We see on page 22 that we can use a $\chi$2 test to determine if the degree of LD is such that we can say we have significant deviation from expected allele associations. We can calculate this by looking at the observed frequencies of the different haplotypes in a similar manner to testing for HWE in question 2.1. Additionally, Caballero suggests we can use r2 multiplied by the sample size to derive the value to compare to our $\chi$2 expectation and a degrees of freedom = 1 for biallelic loci.

tstat <- rsquared*200
print(tstat)
pchisq(tstat,df=1,lower.tail=FALSE)
[1] 8.602488
0.00335704080614491

The observed p-value suggests our observed haplotypes are deviating from equilibrium!

(c) If the recombination frequency between the two SNPs is 0.05, how many generations would it take for the disequilibrium to be reduced by half?
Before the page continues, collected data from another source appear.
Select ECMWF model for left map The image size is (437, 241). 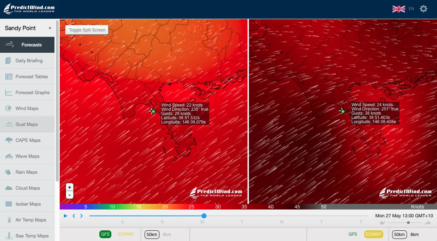(125, 234)
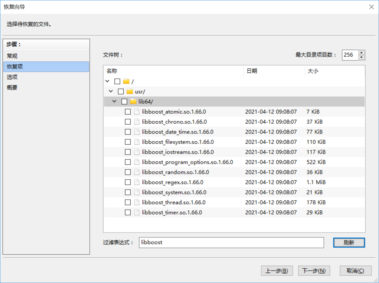The width and height of the screenshot is (379, 283).
Task: Select the lib64/ folder checkbox
Action: [124, 102]
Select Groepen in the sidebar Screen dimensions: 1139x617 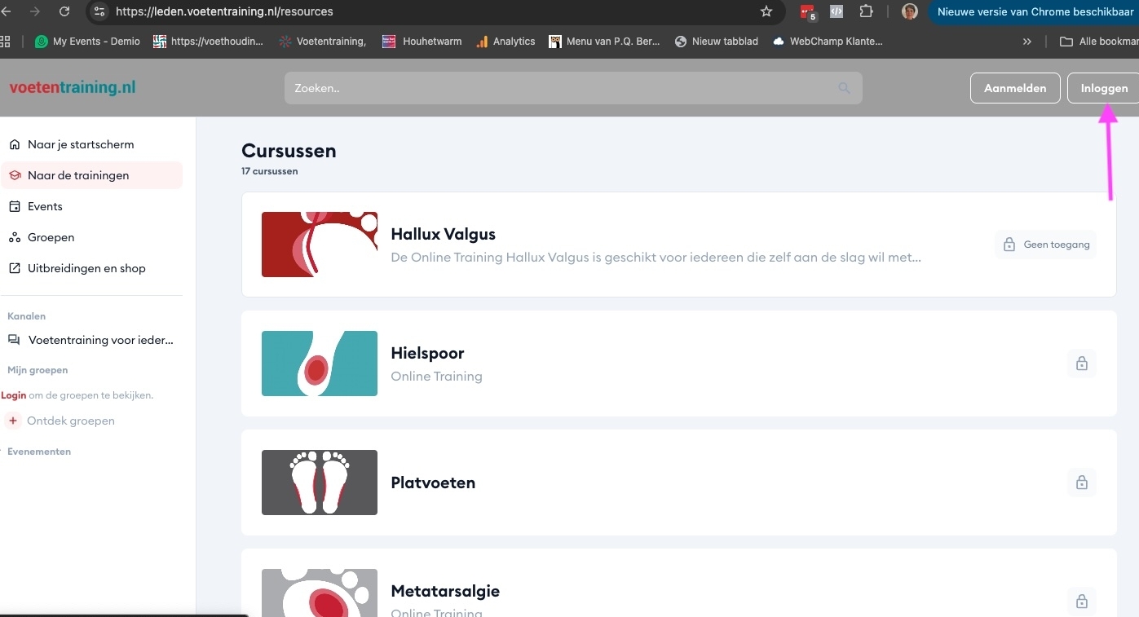click(x=51, y=237)
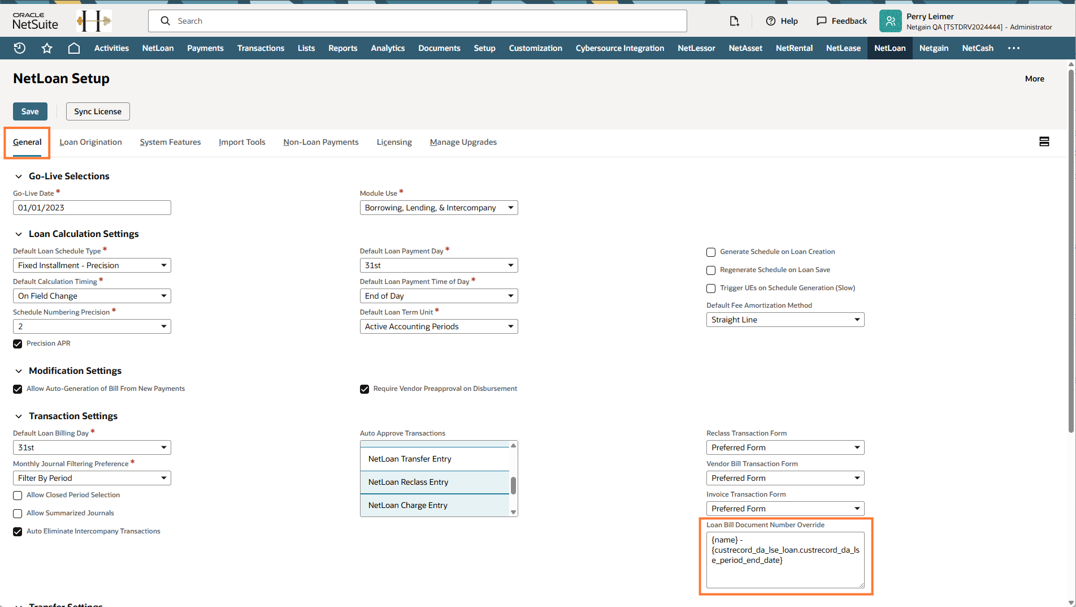Open Default Fee Amortization Method dropdown
Image resolution: width=1076 pixels, height=607 pixels.
point(785,320)
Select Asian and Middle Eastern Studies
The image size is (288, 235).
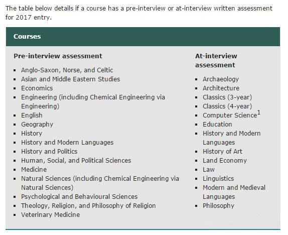click(71, 79)
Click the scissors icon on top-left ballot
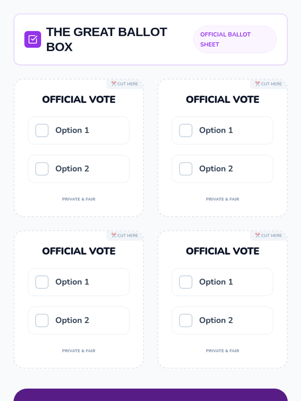This screenshot has width=301, height=401. [x=114, y=84]
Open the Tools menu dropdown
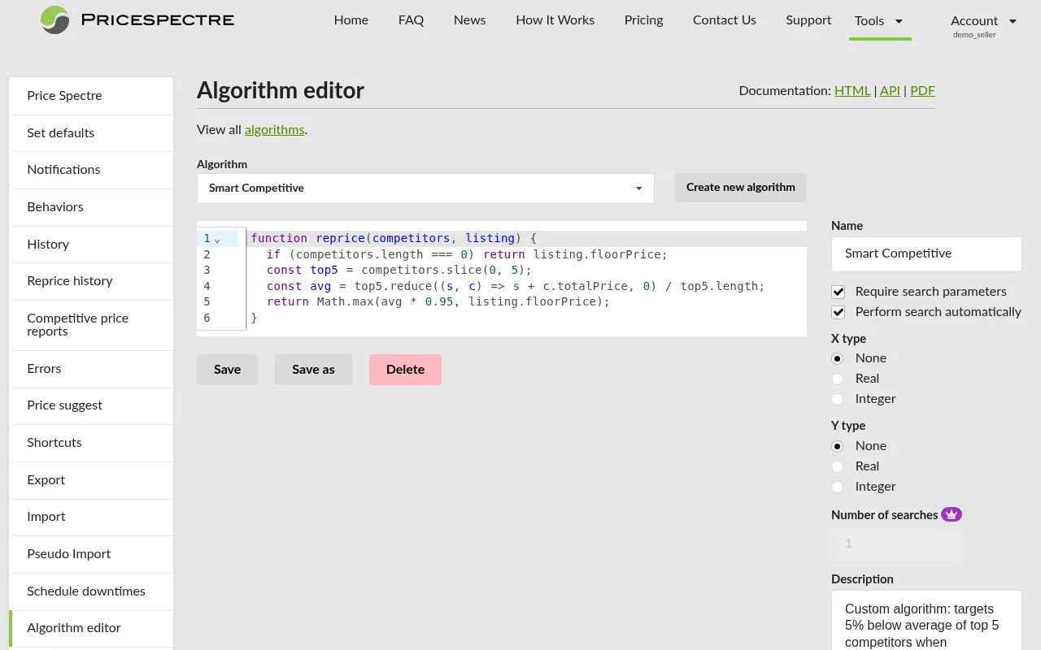This screenshot has width=1041, height=650. (x=879, y=20)
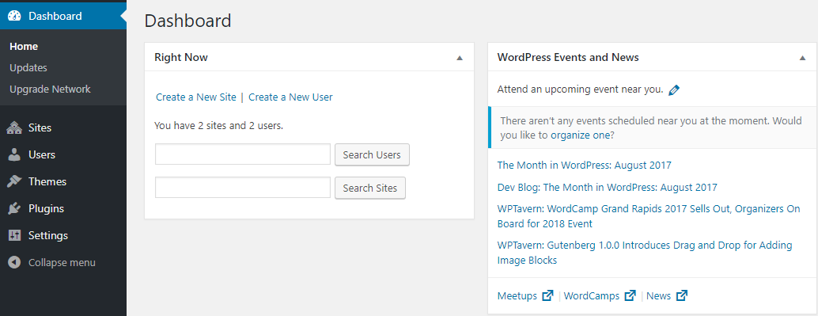The image size is (818, 316).
Task: Open the Updates submenu item
Action: pyautogui.click(x=28, y=68)
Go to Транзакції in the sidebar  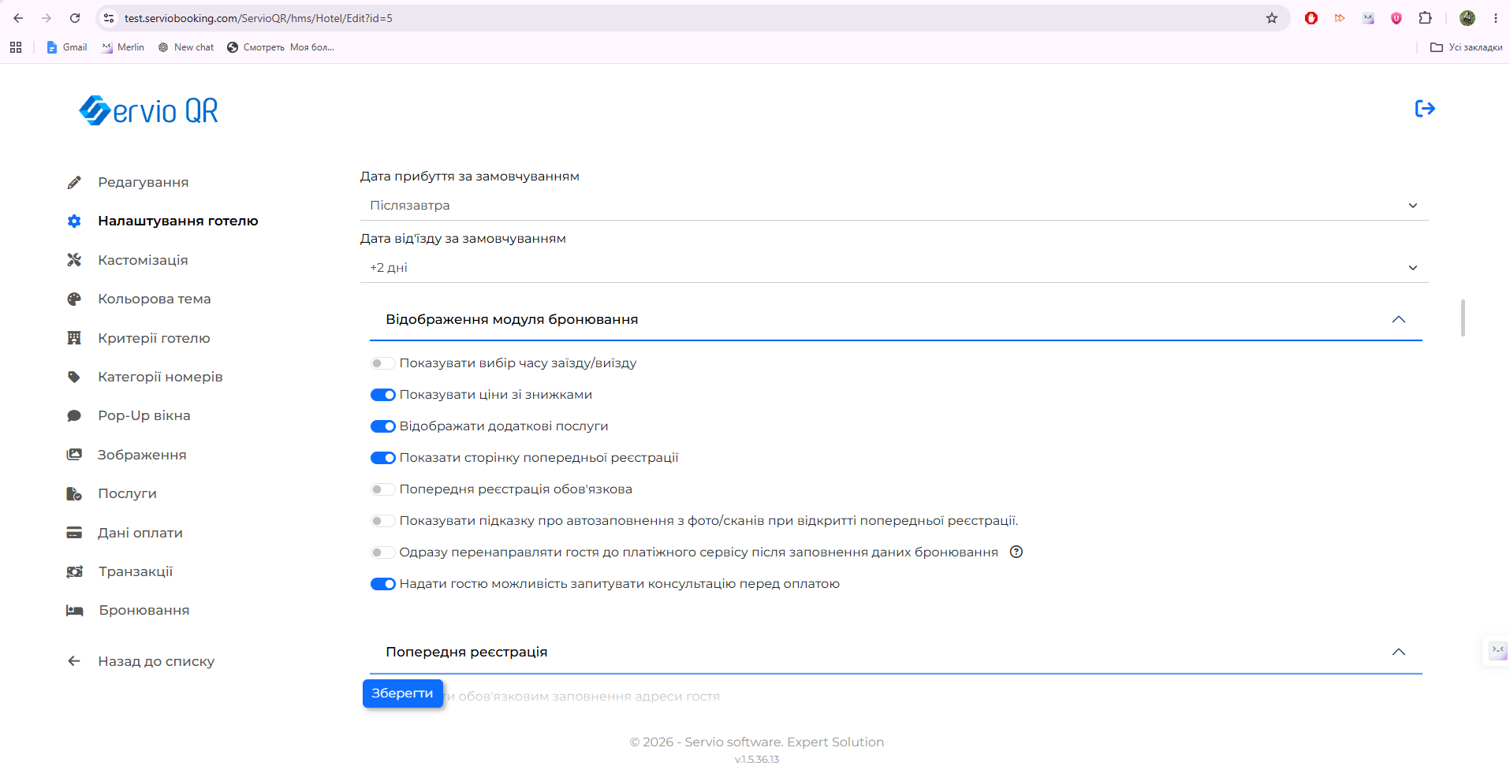(136, 571)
We see on page 21, and specifically equation 2.5, that LD decay can be calculated from some starting point to some future point using Dt = D0(1-c)t. As outlined in the last paragraph on page 21, solving for t and also in the specific case of disequilibrium decay of half, t $\approx$ [ln(2)]/c, where c is recombination frequency.

t <- log(2)/0.05
print(t)
[1] 13.86294

So it would take approximately 14 generations to reduce LD by half!